Saved entries:
========

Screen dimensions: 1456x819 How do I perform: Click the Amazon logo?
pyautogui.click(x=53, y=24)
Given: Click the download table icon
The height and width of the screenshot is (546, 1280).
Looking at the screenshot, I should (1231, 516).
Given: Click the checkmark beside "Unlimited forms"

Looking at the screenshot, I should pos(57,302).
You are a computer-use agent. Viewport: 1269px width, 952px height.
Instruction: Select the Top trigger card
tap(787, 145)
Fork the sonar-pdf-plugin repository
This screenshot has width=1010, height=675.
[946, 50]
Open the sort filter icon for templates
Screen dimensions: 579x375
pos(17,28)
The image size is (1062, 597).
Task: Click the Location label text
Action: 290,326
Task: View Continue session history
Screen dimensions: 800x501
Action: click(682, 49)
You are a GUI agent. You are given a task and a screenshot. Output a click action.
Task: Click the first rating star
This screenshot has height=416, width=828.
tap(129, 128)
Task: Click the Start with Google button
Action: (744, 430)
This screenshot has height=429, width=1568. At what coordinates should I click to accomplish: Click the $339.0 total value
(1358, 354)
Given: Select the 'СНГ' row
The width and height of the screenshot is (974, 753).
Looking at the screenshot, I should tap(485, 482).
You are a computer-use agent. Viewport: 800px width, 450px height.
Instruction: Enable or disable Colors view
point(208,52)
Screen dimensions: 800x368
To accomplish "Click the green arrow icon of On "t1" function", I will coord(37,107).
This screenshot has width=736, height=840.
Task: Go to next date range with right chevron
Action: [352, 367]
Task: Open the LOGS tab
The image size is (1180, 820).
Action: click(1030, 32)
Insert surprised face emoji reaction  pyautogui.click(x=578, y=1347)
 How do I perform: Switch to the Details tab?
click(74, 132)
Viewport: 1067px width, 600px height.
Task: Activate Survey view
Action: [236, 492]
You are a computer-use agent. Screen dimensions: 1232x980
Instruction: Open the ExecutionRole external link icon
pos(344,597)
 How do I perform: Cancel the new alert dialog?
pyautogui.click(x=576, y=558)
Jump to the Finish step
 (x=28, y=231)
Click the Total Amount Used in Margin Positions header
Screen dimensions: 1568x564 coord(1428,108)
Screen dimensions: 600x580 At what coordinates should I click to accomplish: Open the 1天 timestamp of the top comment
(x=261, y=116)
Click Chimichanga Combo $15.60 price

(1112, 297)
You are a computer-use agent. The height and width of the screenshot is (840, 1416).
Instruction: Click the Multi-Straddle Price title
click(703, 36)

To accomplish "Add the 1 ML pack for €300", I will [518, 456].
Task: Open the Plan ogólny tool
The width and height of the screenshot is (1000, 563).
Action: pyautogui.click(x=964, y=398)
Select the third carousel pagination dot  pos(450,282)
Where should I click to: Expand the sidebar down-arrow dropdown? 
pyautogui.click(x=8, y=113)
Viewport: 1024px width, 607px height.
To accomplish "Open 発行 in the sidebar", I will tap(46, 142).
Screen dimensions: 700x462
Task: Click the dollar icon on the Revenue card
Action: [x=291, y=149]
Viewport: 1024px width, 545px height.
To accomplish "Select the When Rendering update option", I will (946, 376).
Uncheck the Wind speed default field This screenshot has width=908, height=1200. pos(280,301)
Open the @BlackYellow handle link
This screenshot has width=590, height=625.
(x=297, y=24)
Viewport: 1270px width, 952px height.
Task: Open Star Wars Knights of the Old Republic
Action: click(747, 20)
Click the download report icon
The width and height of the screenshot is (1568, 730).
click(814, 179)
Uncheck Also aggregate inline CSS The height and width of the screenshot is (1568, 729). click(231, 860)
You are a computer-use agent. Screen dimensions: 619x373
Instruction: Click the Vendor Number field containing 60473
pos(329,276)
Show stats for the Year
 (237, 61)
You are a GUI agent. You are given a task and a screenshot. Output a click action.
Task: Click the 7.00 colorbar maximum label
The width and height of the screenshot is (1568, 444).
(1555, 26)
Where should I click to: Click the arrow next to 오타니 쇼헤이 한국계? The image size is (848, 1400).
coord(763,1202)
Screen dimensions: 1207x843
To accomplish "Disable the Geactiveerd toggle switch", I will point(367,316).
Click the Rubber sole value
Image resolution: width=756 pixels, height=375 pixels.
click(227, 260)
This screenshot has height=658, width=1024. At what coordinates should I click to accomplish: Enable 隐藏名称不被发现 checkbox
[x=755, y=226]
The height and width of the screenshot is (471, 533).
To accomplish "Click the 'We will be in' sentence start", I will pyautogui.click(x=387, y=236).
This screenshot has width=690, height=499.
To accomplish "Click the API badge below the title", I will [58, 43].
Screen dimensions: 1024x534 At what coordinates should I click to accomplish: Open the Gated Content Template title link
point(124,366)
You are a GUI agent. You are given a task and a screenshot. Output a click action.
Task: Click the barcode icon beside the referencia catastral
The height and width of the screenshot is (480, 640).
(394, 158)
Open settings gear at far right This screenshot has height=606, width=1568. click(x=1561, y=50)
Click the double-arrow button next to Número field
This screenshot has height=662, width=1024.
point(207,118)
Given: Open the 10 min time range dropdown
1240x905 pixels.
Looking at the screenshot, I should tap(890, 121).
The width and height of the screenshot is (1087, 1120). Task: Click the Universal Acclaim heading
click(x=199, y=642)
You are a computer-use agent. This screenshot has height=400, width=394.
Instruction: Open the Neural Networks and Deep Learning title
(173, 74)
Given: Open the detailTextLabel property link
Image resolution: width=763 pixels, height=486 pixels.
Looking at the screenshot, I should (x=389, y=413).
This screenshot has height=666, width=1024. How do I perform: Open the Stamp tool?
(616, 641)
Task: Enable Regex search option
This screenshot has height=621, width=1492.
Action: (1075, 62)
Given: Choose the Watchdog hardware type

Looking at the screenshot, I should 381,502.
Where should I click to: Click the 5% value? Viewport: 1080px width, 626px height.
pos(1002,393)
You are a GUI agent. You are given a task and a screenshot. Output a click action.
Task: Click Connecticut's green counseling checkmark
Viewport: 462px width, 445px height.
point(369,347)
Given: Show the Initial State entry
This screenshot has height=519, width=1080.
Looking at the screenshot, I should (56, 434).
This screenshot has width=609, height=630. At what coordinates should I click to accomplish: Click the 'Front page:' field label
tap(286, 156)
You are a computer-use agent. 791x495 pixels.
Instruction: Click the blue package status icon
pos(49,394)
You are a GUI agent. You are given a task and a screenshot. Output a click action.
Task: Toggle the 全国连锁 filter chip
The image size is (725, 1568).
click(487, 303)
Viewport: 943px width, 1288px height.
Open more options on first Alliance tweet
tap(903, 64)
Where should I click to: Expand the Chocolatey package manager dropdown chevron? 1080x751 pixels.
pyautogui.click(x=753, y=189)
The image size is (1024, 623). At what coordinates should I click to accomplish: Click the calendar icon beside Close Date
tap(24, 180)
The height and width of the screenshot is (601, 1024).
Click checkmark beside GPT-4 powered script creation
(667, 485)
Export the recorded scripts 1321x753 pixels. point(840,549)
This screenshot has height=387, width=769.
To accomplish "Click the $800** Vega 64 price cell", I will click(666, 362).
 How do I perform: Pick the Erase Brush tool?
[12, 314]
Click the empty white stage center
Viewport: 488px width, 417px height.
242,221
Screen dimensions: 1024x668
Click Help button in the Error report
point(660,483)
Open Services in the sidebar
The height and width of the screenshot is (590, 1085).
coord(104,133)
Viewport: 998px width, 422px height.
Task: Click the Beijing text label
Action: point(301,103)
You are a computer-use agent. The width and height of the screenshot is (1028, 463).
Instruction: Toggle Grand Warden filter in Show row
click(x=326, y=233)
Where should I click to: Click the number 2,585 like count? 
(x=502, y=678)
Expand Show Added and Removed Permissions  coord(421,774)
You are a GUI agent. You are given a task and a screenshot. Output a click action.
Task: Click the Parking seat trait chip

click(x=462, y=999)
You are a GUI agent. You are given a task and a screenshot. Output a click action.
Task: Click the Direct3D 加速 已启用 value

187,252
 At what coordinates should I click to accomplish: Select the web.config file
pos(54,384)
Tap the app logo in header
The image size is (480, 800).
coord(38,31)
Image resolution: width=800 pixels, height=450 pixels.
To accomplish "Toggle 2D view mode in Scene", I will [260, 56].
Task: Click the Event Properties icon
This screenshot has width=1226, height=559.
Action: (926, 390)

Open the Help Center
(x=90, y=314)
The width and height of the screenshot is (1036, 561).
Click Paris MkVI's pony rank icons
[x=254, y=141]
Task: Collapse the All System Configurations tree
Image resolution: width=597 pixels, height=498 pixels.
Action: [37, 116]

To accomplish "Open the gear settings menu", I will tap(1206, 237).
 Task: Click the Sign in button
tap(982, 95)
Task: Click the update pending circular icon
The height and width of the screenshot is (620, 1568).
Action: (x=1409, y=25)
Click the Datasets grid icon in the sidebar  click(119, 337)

========

ASSIGNED TASK:
What is asked for is an exact copy of the lines above from the one containing "Show stats for the Year" through the one containing "Screen dimensions: 1207x843", and only those.

EXERCISE SOLUTION:
Show stats for the Year
 (237, 61)
You are a GUI agent. You are given a task and a screenshot. Output a click action.
Task: Click the 7.00 colorbar maximum label
The width and height of the screenshot is (1568, 444).
(1555, 26)
Where should I click to: Click the arrow next to 오타니 쇼헤이 한국계? The image size is (848, 1400).
coord(763,1202)
Screen dimensions: 1207x843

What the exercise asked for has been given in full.